- TASK BRIEF -
Exactly the lines from the start of the data below through the line containing "Given: Click the Jeans Blue color bar" must be returned, and no others.

Dataset records
=====

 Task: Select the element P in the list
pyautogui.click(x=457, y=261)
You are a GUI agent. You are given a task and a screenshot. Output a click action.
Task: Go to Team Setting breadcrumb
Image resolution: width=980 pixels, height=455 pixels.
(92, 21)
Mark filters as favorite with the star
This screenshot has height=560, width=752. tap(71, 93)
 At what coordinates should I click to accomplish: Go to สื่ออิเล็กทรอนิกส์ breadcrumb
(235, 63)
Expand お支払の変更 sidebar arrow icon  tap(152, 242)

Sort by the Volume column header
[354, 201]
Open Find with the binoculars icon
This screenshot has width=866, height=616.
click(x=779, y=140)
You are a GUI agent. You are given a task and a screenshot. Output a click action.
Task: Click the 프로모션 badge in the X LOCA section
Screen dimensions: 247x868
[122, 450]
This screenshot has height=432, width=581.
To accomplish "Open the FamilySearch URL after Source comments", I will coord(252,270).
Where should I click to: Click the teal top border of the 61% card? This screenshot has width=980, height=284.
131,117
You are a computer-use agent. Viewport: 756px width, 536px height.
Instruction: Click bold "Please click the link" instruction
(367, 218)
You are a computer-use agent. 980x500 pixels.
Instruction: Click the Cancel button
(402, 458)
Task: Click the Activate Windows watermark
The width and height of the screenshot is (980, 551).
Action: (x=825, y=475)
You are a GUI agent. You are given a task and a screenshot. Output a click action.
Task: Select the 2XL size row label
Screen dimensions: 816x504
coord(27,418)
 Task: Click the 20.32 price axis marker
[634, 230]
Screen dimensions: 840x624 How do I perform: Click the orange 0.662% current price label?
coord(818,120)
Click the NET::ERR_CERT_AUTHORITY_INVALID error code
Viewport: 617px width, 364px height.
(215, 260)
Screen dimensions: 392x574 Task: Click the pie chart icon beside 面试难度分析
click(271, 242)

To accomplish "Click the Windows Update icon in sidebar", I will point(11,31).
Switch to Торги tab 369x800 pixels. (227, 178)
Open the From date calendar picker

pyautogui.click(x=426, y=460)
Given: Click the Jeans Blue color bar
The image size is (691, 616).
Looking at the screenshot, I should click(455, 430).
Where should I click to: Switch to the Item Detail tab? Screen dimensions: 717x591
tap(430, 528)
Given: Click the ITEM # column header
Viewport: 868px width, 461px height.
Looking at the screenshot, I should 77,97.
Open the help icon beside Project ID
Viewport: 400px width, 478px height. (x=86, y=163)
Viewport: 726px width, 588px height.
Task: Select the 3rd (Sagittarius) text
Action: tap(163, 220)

=====

- WRITTEN RESPONSE -
 Task: Select the element P in the list
pyautogui.click(x=457, y=261)
You are a GUI agent. You are given a task and a screenshot. Output a click action.
Task: Go to Team Setting breadcrumb
Image resolution: width=980 pixels, height=455 pixels.
(92, 21)
Mark filters as favorite with the star
This screenshot has height=560, width=752. tap(71, 93)
 At what coordinates should I click to accomplish: Go to สื่ออิเล็กทรอนิกส์ breadcrumb
(235, 63)
Expand お支払の変更 sidebar arrow icon  tap(152, 242)

Sort by the Volume column header
[354, 201]
Open Find with the binoculars icon
This screenshot has width=866, height=616.
click(x=779, y=140)
You are a GUI agent. You are given a task and a screenshot. Output a click action.
Task: Click the 프로모션 badge in the X LOCA section
Screen dimensions: 247x868
[122, 450]
This screenshot has height=432, width=581.
To accomplish "Open the FamilySearch URL after Source comments", I will coord(252,270).
Where should I click to: Click the teal top border of the 61% card? This screenshot has width=980, height=284.
131,117
You are a computer-use agent. Viewport: 756px width, 536px height.
Instruction: Click bold "Please click the link" instruction
(367, 218)
You are a computer-use agent. 980x500 pixels.
Instruction: Click the Cancel button
(402, 458)
Task: Click the Activate Windows watermark
The width and height of the screenshot is (980, 551).
Action: (x=825, y=475)
You are a GUI agent. You are given a task and a screenshot. Output a click action.
Task: Select the 2XL size row label
Screen dimensions: 816x504
coord(27,418)
 Task: Click the 20.32 price axis marker
[634, 230]
Screen dimensions: 840x624 How do I perform: Click the orange 0.662% current price label?
coord(818,120)
Click the NET::ERR_CERT_AUTHORITY_INVALID error code
Viewport: 617px width, 364px height.
(215, 260)
Screen dimensions: 392x574 Task: Click the pie chart icon beside 面试难度分析
click(271, 242)

To accomplish "Click the Windows Update icon in sidebar", I will point(11,31).
Switch to Торги tab 369x800 pixels. (227, 178)
Open the From date calendar picker

pyautogui.click(x=426, y=460)
Given: Click the Jeans Blue color bar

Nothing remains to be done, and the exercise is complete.